Belge bölümü —
Meral Danış Beştaş: Bu ay komisyonun İmralı’yı ziyaret edeceğine inanıyorum

  • 09:06 10 Ekim 2025
  • Siyaset
 
Melek Avcı
 
ANKARA - DEM Parti komisyon üyesi Meral Danış Beştaş, komisyonun İmralı ziyaretine ilişkin, “Bunu ileri taşımaya çalışan ve bu konuda büyük bir çaba gösteren aktörü dinlememek kabul edilemez. Bu ay içinde bu ziyaretin gerçekleşeceğine inanıyorum. Bütün temaslarımızda da oldukça olumlu bir hava var” dedi.
 
Halkların Demokratik Kongresi (HDK) Eş Sözcüsü ve Halkların Eşitlik ve Demokrasi Partisi (DEM Parti) komisyon üyesi Meral Danış Beştaş, komisyon çalışmalarına dair JINNEWS'in sorularını yanıtladı. Meral Danış Beştaş, Kürt meselesinin çözümü için yürütülen sürecin hızlandırılması gerektiğini vurguladı.
“Kürtlerle Türkleri, Türkiye halklarını eşit görmeyen bir anlayışın dışa yansımasıdır. Kürt karşıtlığının, Kürt düşmanlığının başka bir versiyonunu yaşadık; içlerindeki o öfkeyi, o birikmişliği, bu sürece karşıtlığı maalesef kusan bir yön oldu.”
 
*Öncelikle, 1 Ekim’de Meclis açılışıyla birlikte bazı kareler basına yansıdı. Bu kareler hem dışarıdan hem de tabanınızdan eleştirilere neden oldu. Bu kareler neden bu kadar tartışıldı?

Veri kesitleri —
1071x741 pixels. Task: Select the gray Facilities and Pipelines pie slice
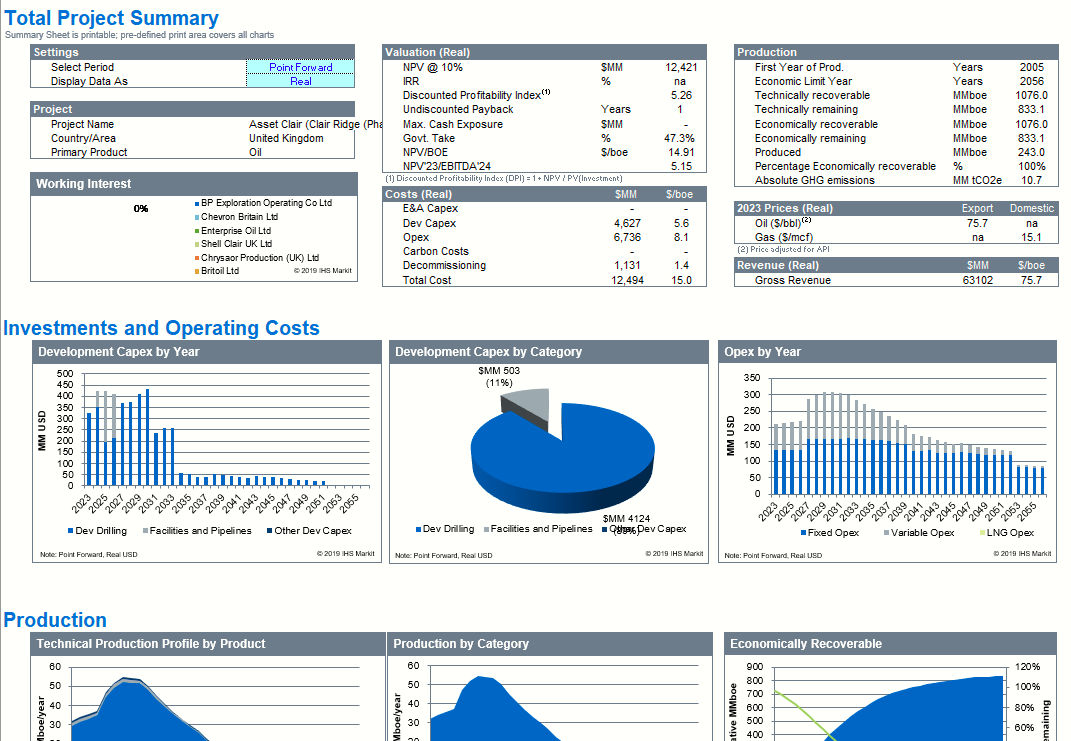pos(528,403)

==

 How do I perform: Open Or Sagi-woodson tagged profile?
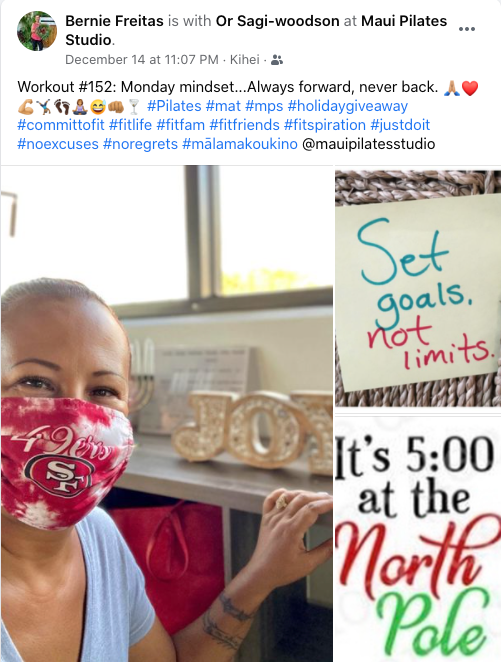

Aşağıdakileri tamamlayın —
A – Meral Danış Beştaş haberinde “dedi” sözcüğüyle biten tırnak içindeki alıntıyı oluşturan cümleleri tek tek sıralayın.
B – Meral Danış Beştaş haberinin “Meral Danış Beştaş: Bu” ile başlayıp “hızlandırılması gerektiğini vurguladı.” ile biten kısmını hiç değiştirmeden tekrarlayın.
C – Meral Danış Beştaş ile yapılan söyleşinin metnini kaldığı yerden devam ettirin.
Bu görevleri yapmak için verilere bakmak gerekmez.

Görevlere göre yanıtlar —
A –
1. Bunu ileri taşımaya çalışan ve bu konuda büyük bir çaba gösteren aktörü dinlememek kabul edilemez.
2. Bu ay içinde bu ziyaretin gerçekleşeceğine inanıyorum.
3. Bütün temaslarımızda da oldukça olumlu bir hava var.

B –
Meral Danış Beştaş: Bu ay komisyonun İmralı’yı ziyaret edeceğine inanıyorum

  • 09:06 10 Ekim 2025
  • Siyaset
 
Melek Avcı
 
ANKARA - DEM Parti komisyon üyesi Meral Danış Beştaş, komisyonun İmralı ziyaretine ilişkin, “Bunu ileri taşımaya çalışan ve bu konuda büyük bir çaba gösteren aktörü dinlememek kabul edilemez. Bu ay içinde bu ziyaretin gerçekleşeceğine inanıyorum. Bütün temaslarımızda da oldukça olumlu bir hava var” dedi.
 
Halkların Demokratik Kongresi (HDK) Eş Sözcüsü ve Halkların Eşitlik ve Demokrasi Partisi (DEM Parti) komisyon üyesi Meral Danış Beştaş, komisyon çalışmalarına dair JINNEWS'in sorularını yanıtladı. Meral Danış Beştaş, Kürt meselesinin çözümü için yürütülen sürecin hızlandırılması gerektiğini vurguladı.

C –
Tartışmalardan ziyade o linç kültürünü, bir anda trollerin devreye girmesini çok vahim buluyorum. Her şeyden önce biz hem bir mücadele partisiyiz hem de müzakere partisiyiz. Şu anda bir masa var, komisyon kuruldu ve orada bir müzakere yürütülüyor. Müzakerenin taraflarıyla görüşmemiz, diyalog kurmamız, sohbet etmemiz ve hatta gülümsememiz işin doğasında olan bir durum. Şunu da ifade edeyim; o görüntüler, üzerinde çokça da oynanan görüntülerdir. Yani nasıl kesilmiş, nasıl biçilmiş, nasıl monte edilmiş... Kendimizi bildiğimiz için diyoruz. Yani bir saliselik neredeyse bir anı,  altını çizerek söylüyorum — bu şekilde prezante edip bunun üzerinden bir linç kampanyası başlatıldı ve bunun hangi odaklar tarafından yapıldığını çok net gözlemlemek mümkün. Buna dair çokça değerlendirme yapılabilir. Ama birkaç nokta var; birincisi, bunu yapanların önemli bölümü Kürt meselesinin çözümüne mesafeli olan kesimler. Tek tek hesapları incelemedim ve ben normalde yorumlara çok bakan biri değilim, çünkü bir zaman sorunu var. Sürekli bir çalışma halindeyiz. Baktığımda, çözümsüzlükten beslenen bir akıl var. Kürtlerle Türkleri, Türkiye halklarını eşit görmeyen bir anlayışın dışa yansımasıdır. Kürt karşıtlığının, Kürt düşmanlığının başka bir versiyonunu yaşadık; içlerindeki o öfkeyi, o birikmişliği, bu sürece karşıtlığı maalesef kusan bir yön oldu. Bu çok önemli.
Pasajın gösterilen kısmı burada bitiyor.